Eines wurde immerhin deutlich: Die Verkaufsverhandlungen gestalten sich weiterhin mehr als schwierig. Das Interesse der Badischen Stahlwerke, die taz berichtete, ist inzwischen so erlahmt, daß die Wirtschaftsbehörde derzeit verzweifelt versucht, die HSW neuen Interessenten anzudrehen.

Dabei droht neues Ungemach: Die Europäische Union hat dieser Tage den europäischen Stahlkonzernen angedroht, ab 1. Januar 1995 die Importbeschränkungen für osteuropäischen Billigstahl aufzuheben, wenn die Stahlkartelle nicht endlich Kapazitäten stillegen. Gegen billigen Baustahl aus dem Osten hätten die angeschlagenen HSW kaum eine Überlebenschance.

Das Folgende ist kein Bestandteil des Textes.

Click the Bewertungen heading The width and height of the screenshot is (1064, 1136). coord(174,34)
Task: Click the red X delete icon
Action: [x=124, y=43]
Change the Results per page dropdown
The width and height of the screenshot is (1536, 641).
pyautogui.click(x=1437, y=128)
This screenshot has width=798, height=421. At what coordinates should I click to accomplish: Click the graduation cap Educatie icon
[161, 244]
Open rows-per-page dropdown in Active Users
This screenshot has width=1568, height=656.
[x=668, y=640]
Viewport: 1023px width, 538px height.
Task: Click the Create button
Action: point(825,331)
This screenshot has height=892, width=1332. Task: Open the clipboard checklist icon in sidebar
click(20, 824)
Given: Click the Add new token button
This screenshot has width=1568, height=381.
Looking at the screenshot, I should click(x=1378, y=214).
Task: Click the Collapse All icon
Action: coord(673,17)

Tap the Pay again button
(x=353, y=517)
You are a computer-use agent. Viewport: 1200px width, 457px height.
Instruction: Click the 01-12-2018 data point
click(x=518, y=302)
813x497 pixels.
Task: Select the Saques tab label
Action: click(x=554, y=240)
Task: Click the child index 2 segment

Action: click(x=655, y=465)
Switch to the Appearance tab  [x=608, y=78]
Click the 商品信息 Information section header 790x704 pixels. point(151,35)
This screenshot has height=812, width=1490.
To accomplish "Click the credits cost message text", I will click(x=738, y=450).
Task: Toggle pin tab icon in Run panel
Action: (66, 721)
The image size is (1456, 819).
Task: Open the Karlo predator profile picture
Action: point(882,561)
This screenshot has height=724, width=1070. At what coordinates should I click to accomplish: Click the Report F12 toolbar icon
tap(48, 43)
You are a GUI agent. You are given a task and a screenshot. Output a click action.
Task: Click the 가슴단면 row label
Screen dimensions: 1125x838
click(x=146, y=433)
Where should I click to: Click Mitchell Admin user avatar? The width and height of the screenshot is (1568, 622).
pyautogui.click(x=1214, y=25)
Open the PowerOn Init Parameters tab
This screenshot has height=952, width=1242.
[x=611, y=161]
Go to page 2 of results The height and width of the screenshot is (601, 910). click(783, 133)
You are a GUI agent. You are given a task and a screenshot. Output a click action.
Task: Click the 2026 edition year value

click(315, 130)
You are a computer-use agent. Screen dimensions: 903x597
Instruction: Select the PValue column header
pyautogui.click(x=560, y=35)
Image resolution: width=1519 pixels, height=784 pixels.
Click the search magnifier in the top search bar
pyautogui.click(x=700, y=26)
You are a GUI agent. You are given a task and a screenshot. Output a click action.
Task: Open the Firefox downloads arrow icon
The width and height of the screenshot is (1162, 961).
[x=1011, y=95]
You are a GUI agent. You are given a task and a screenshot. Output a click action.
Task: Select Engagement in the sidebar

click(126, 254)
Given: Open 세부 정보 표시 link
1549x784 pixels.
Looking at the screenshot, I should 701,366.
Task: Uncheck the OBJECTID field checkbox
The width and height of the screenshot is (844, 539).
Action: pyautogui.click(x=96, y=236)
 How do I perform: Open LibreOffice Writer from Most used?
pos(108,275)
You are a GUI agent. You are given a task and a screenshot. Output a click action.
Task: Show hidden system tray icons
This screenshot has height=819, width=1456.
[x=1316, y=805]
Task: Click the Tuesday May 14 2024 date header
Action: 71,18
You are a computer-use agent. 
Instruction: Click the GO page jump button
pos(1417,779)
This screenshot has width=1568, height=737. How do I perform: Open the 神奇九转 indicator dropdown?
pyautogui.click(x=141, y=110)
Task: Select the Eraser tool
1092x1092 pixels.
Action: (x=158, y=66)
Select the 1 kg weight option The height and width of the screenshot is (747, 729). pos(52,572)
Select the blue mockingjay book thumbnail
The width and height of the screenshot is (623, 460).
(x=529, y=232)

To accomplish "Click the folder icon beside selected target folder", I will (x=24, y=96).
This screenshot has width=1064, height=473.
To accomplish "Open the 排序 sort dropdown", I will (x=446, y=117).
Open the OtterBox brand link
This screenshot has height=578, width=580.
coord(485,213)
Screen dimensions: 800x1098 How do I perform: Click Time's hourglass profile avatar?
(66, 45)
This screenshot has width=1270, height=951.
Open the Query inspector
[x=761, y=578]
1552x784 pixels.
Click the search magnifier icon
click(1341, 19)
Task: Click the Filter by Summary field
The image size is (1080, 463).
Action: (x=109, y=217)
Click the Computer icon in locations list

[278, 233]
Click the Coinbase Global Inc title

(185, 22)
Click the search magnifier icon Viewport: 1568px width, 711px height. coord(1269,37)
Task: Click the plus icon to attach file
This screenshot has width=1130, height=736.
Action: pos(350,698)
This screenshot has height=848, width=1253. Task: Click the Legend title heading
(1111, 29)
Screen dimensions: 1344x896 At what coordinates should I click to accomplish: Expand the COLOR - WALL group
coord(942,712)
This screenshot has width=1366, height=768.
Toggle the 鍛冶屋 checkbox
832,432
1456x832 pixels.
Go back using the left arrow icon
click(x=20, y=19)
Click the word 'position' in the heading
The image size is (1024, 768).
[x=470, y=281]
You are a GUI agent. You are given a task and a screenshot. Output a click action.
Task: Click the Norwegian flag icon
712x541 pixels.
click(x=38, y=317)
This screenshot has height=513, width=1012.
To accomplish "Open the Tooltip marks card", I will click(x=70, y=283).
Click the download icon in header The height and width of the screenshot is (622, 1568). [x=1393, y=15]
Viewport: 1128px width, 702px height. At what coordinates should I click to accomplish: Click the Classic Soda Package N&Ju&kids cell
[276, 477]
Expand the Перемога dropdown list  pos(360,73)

Die Bürgschaften des Senats sind aber wohl auch ohne Oststahl futsch: Die EU-Kommission hat der Bundesregierung kürzlich auf Anfrage mitgeteilt, die Bürgschaften Hamburgs für die HSW wären spätestens dann rechtswidrig, wenn sie fällig würden. Im Klartext: Werden die Stahlwerke verkauft, müßten zuvor die Altschulden bei der Hamburger Landesbank getilgt werden. Da die HSW das nicht können, müßte der Senat zahlen – der Verstoß gegen die EU-Bestimmungen wäre perfekt. So werden die HSW überhaupt nur dann verkauft werden können, wenn sie zuvor Konkurs anmelden.

Angesichts der fast aussichtslosen Lage der Stahlwerke und der eh schon verlorenen Senatsgelder fragen sich polit-ökonomische Beobachter, warum die Stadt das HSW-Elend solange hinauszögert und dabei Gefahr läuft, immer noch mehr Geld zu verlieren? Die Antwort könnte, so meinen Insider, in den Hafenerweiterungsplänen in Altenwerder zu finden sein: Gehen die Stahlwerke den Bach hinunter, wird kaum ein Gericht einsehen, warum Enteignungen für neue Hafenflächen in Altenwerder stattfinden, wenn direkt gegenüber riesige Industriebrachen auf ihre Nutzung warten. Ähnliches gilt für die Krise der Hamburger Aluminiumwerke: Auch diese, den HSW direkt benachbart, stehen kurz vor dem Ende und haben sich intern längst darauf vorbereitet, in den nächsten Jahren, vielleicht schon Ende 1995, den Standort Hamburg endgültig aufzugeben.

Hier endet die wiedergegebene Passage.